[start of SOURCE EXCERPT]

RoMAE: Rotary Masked Autoencoder

Updated 11 November 2025

RoMAE is a method that extends the masked autoencoder paradigm by incorporating rotary positional embeddings for continuous multidimensional inputs and rotation invariance for 3D point clouds.
It introduces a dual-stream masking approach—combining structured spatial grid and progressive semantic masking—to capture geometric and semantic features efficiently.
Experimental evaluations demonstrate state-of-the-art performance improvements across various modalities with only a moderate increase in training overhead.

The Rotary Masked Autoencoder (RoMAE) is a family of methods extending the Masked Autoencoder (MAE) paradigm to accommodate either (1) multidimensional continuous positional information, such as in irregular time series or spatial data, via rotary positional encoding mechanisms, or (2) rotation invariance for point clouds via geometry- and semantics-aware masking schedules. RoMAE methods are distinguished by minimal changes to core Transformer or MAE architectures and by the introduction of new masking or positional schemes, allowing for improved generalization and robustness across modalities including time series, images, audio, and 3D point clouds (Zivanovic et al., 26 May 2025, Yin et al., 18 Sep 2025).

1. Architectural Foundations

RoMAE frameworks operate atop standard Transformer encoder–decoder stacks, typically following the original MAE pipeline of input patchification, random masking, representation learning in encoding, and masked-patch reconstruction via a small decoder.

For modality-agnostic RoMAE (continuous positions):

Input: A $D$ -dimensional array $\mathbf{x} \in \mathbb{R}^{d_1 \times d_2 \cdots \times d_D}$ is divided into non-overlapping patches of size $(p_1,\dots,p_D)$ , producing $k = \prod_{i=1}^D (d_i/p_i)$ patches.
Patch Embedding: Each patch is linearly projected: $z_i = W_{\rm patch} \,\text{patch}_i \in \mathbb{R}^{d_{\rm model}}$ . A continuous position vector $s_i=(s_{i,1},\dots,s_{i,D})\in\mathbb{R}^D$ is associated with each patch.
Rotary Positional Embeddings (RoPE): Embeddings are augmented using Axial RoPE — blockwise 2D rotations parameterized by each coordinate dimension, $\theta_i = 10000^{-2(i-1)/d}$ , with rotations $R(s_{i,j} \theta_i)$ applied per axis.

[end of SOURCE EXCERPT]
[start of DATA SECTION]

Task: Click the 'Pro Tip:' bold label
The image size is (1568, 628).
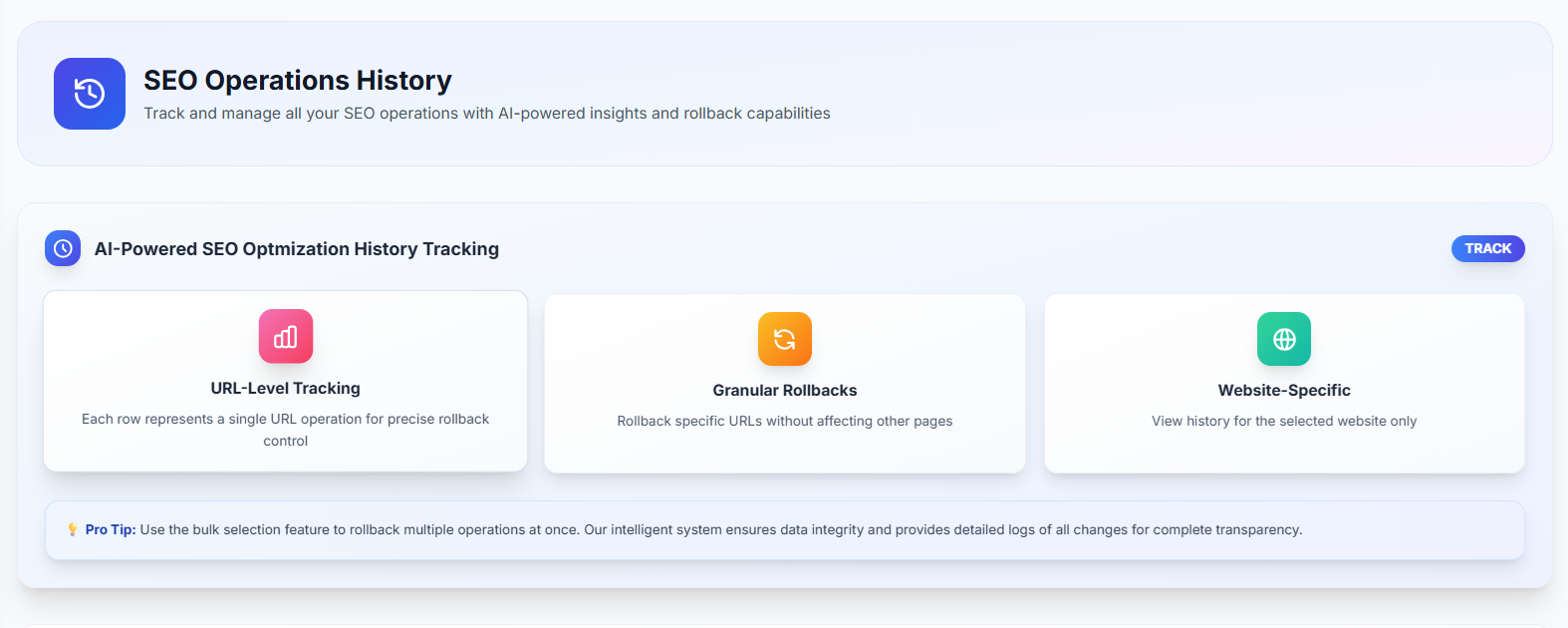Action: (110, 530)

[end of DATA SECTION]

#### WHAT YOU WILL DO
Please extend the Rotary Masked Autoencoder excerpt, picking up right after its last sentence. The listing is drawn from a separate source.

#### THE RESPONSE
Attention: Before dot-product computation in multi-head self-attention blocks, queries and keys are replaced by their RoPE-rotated versions.
Masking: Uniform random masking (typically at 75%) is applied to the patch sequence, regardless of modality.

For rotation-invariant RoMAE (3D point clouds):

Input: An unordered point set $P_0 \in \mathbb{R}^{N \times 3}$ under arbitrary $SO(3)$ orientation.
Patchification: Farthest point sampling (FPS) collects $K$ centroids; $k$ -NN around each centroid yields $K$ local patches, forming the processing units for the encoder.
Masking Module: A dual-stream architecture orchestrates 3D Spatial Grid Masking (enforcing geometric priors) and Progressive Semantic Masking (clustering attention affinities), combined by a dynamic curriculum $\alpha(t)$ .

These design choices guarantee plug-and-play integration into Transformer-based pipelines and allow RoMAE to operate across disparate data geometries with minimal engineering effort.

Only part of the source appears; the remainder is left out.